Tuesday, December 29, 2009

The Baptism

I was very active at the church when I was young. I remember I was the youngest member in the Christmas caroling team, I was active in the church activities and participated in all performances like drama, dance, choir, and etc but it was all before I entered university. After that I was totally disengaged, shame on me.

When Charlotte was born, I did think about getting her baptised but back then I was overwhelmed as a new mother and with all the new motherhood responsibilities. I strayed very far away from God and I didn't think I was able to guide her the Christianity way. I started Charlotte at Sunday School just a few months ago and I also started to pick up a little responsibility at church. My parents then suggested Charlotte's baptism during Christmas since my "soon-to-be" sister-in-law will also get baptised during that day. We considered and we agreed.



It is my responsibility now to guide her and upbringing her with God's words and the Christian way. God help me.

Sunday, December 27, 2009

Merry Christmas - from us!

This picture was taken on Christmas eve, we were all ready for the Christmas Eve service at the church.


Charlotte attended 80% of the Christmas Eve service last year, she was sleepy before the clock strike 12am and so we left without wishing everyone Merry Christmas. This year, Charlotte was all excited and looked forward going to church. She was more excited to get all dressed up more than anything else actually and I had to stop her from opening up the presents under the Chritsmas tree that night too. She behaved very well at the church that night, and she enjoyed the night as much as we all did. This is the time of the year that I am glad that all the "baby episode" is over!


Merry Christmas and have a God blessed New Year ahead!

Monday, December 21, 2009

Home For Christmas!

Yes, it definitely feels good to be home. My trip back home was quite disastrous and I tried not to cry thinking of the possibility of missing Christmas and loosing all my belongings in the checked-in luggage. But thank God all is over now and I came home just in time for Christmas!

All Charlotte said when she saw me at the airport was "Mommy, I missed you!" with teary eyes...just to cut the story short, we were all just glad that I made it home before Christmas. The next day, Charlotte had her Christmas performance at church. What we didn't know was there was also the award presentation during the service for the winners throughout the whole year, in all contests. So Charlotte was also on the award recipient list as she won in the recent singing competition.

Her first trophy, effort of her own (I was away during that competition) and I am absolutely proud of her.

Can't wait till Christmas!

Sunday, December 13, 2009

Update From Home

I called home last Sunday night to check out how's everything going back there and I got a good news but I did a poor job in handling that news.


The good news was, everything was alright and Charlotte even won the church Christmas singing competition!

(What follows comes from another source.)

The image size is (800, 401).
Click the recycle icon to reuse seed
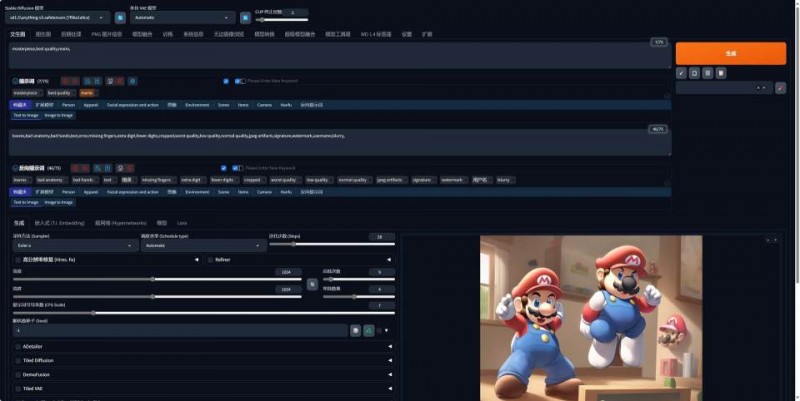pyautogui.click(x=368, y=329)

It was a duet for ages 3-6 and 2 teams were announced as the winner for that age group, Charlotte's was one of them!


I was so excited when Pat told me that and I asked to talk to Charlotte, didn't know that it was a bad move! (I asked Pat days before did Charlotte requested to call me because she told me that she would call me if she misses me before I left. Pat told me he did ask her but all she said was "call tomorrow"). When Pat passed the phone to Charlotte all I heard was sad, sad sobbing. I kept telling her that I got her lots of toys and dresses for her and how proud I was of her achievement in that singing competition but there was no response from her other than the sobbing. It was really heart broken listening to that sobbing and I didn't know what was the magic word to say to make it right. I told her that I love her and I miss her lots before I hang up.

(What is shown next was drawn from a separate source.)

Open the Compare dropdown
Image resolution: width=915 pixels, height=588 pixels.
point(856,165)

A minute later, I sms Pat to find out if she was already alright. The reply was "no more cry, playing bubble now". Now I know why she didn't want to call me - she was really trying to hold back or avoid her feeling and emotion.


Thank goodness, and I am confident now that Pat is able to take care of her when I am not around. I just need to learn to relax and let go sometimes.

Friday, December 11, 2009

Away From Home

I haven't been traveling on business since July 2007 and now I am writing this from 10K miles away from home. I still remember how difficult it was for both Charlotte and myself back then, mostly after the trip. She was practically all over me and glued to me 24x7. She was only 20months old back then, but she is now 4 year old and I had a lot of talking to do before I leave just to make sure she understands.

I took last Friday off and our family spent a weekend in KL. I broke the news to Charlotte when she was really happy and enjoying the shopping trip. I didn't tell her the whole story in one try, but only adding more facts after each day. She slowly accepted the fact that I won't be home during that period of time, but mommy has all the back-up plans arranged for her.

I reminded her everyday before I left, and I was glad that she gave me all positive responses every time. I didn't have her to send me to the airport but she gave me a big hug before I left and said "媽媽﹐ 路上小心, I love you!". It was the best assurance I could ever get, don't you agree with me?

I know she will be ok as I have Patrick, my mom and my sister in law all lined up and ready to take care of her when I'm away. I also prepared small treats and presents and Patrick will only give to her if she is acting way too difficult to convince. Will see how many left when I go home.